HELP: Default combined character handling / normalization form [AUTO] TYPE: NUMBER SYNTAX: CMBFRM=NFD/NFC/AUTO/ON/OFF
Combined character form parameter to manage combined character support.
Some characters consist of more than one codepoint and some characters have multiple different codepoint sequences with the same meaning:
For example:German small letter "u" with diaeresis (u umlaut) has the codepoint:
0x00FC
but you can write the same character with codepoint "u" and combined character "..":
0x0075 // letter "u" 0x0308 // combining diaeresis
So, the same character has two different representations. Comparison of two identical strings (to the human reader) in binary mode fails if the strings to be compared use different encoding schemes.
Normalization formsTo solve this problem, one of the Unicode normalization forms can be used:
To achieve NFD, the string is transformed by decomposing all characters by canonical equivalence and putting any combining characters in a well-defined order (sort on Canonical-Combining-Class "CCC" value of combining characters).

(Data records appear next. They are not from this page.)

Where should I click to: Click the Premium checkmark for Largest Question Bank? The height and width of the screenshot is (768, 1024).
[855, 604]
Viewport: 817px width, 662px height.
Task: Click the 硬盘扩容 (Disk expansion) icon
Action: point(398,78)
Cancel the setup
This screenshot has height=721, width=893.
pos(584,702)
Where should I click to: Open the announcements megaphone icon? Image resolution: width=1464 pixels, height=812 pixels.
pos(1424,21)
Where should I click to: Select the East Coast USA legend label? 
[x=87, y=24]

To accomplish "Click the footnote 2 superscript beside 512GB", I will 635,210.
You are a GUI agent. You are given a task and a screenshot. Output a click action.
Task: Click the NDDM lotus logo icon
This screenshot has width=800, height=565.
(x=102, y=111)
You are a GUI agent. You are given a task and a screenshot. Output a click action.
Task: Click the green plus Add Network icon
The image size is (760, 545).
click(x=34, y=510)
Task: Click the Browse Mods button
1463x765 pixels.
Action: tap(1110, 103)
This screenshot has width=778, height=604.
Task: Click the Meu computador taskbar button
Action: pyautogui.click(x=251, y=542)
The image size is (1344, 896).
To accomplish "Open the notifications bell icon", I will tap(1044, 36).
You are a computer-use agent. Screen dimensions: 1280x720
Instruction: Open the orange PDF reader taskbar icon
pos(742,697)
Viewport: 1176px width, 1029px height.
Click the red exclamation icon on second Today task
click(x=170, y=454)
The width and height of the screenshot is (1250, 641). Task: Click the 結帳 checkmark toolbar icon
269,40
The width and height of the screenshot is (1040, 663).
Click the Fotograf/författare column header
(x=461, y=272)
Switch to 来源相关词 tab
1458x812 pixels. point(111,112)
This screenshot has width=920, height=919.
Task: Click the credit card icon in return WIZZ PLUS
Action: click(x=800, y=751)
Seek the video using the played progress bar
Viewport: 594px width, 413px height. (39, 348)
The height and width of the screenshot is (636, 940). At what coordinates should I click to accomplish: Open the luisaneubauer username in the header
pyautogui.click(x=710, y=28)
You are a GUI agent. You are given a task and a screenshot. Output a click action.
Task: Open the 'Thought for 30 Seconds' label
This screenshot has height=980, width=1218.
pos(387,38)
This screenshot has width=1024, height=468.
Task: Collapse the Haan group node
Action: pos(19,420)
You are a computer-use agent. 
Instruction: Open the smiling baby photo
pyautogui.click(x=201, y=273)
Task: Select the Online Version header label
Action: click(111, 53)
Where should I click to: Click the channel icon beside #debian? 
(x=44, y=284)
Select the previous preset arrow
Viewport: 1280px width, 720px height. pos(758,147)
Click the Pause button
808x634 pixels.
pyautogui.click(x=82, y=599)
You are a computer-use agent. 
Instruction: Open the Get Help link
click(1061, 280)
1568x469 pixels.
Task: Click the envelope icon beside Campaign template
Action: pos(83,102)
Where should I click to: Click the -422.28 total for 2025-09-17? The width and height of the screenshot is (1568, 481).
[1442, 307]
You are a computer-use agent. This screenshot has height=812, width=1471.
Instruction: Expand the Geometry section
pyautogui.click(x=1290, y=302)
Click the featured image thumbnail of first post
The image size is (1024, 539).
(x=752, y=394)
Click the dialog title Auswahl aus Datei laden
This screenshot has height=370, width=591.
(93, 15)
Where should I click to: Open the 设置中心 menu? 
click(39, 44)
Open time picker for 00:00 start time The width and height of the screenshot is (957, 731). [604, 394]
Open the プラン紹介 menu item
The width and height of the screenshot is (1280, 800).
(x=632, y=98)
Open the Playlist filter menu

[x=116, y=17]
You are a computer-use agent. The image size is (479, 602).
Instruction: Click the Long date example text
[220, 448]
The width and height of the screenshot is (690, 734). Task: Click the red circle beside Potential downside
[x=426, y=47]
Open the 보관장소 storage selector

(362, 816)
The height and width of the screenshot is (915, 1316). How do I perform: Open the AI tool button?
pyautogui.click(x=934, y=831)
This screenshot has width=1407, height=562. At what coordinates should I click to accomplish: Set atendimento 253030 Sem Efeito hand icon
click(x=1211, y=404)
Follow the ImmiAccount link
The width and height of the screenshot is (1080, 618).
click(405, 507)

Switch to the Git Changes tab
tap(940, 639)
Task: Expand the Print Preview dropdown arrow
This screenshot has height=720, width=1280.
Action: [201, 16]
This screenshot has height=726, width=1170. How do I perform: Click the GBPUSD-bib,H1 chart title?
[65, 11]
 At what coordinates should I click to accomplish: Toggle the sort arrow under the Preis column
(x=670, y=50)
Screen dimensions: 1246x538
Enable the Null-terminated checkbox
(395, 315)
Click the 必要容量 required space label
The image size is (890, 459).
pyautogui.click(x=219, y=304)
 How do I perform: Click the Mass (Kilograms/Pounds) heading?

For NFC, characters are decomposed like in NFD and then recomposed by canonical equivalence.
Example:
SOURCE NFD NFC 0x1E0E 0x0323 0x0064 0x0323 0x0307 0x1E0D 0x0307 (d with dot (d, dot below, above) (d with dot above and below) below and above) 0x0071 0x0307 0x0323 0x0071 0x0323 0x0307 0x0071 0x0323 0x0307 (q with dot (q, dot below, above) (q with dot above and below) below and above)
For more information see: unicode normalization forms
With the values NFD/NFC, the data is normalized, and is usually only useful in multi-byte character sets (UTF). It is not possible to use user-tables and normalization in one step.
With the default parameter value "AUTO", combined character detection is attempted on the first block. If deemed useful (conversion to single byte charset), combined character support is activated for character conversion.
The parameter value "ON" enforces character conversion with combined character support for any destination charset. In contrast to normalization, with combined character support, any character conversion feature (user-table, translitaration, case-mapping, ....) can be used.
The parameter value "OFF" deactivates combined character support, which results in a much faster character converion procedure being used.
NFD - Normalization form D (Canonical Decomposition)
NFC - Normalization form C (Canonical Decomposition,followed by Canonical Composition)
AUTO - Detect combined character and compose this if useful
ON - Run with combined character support (slow)
OFF - Do not use combined character support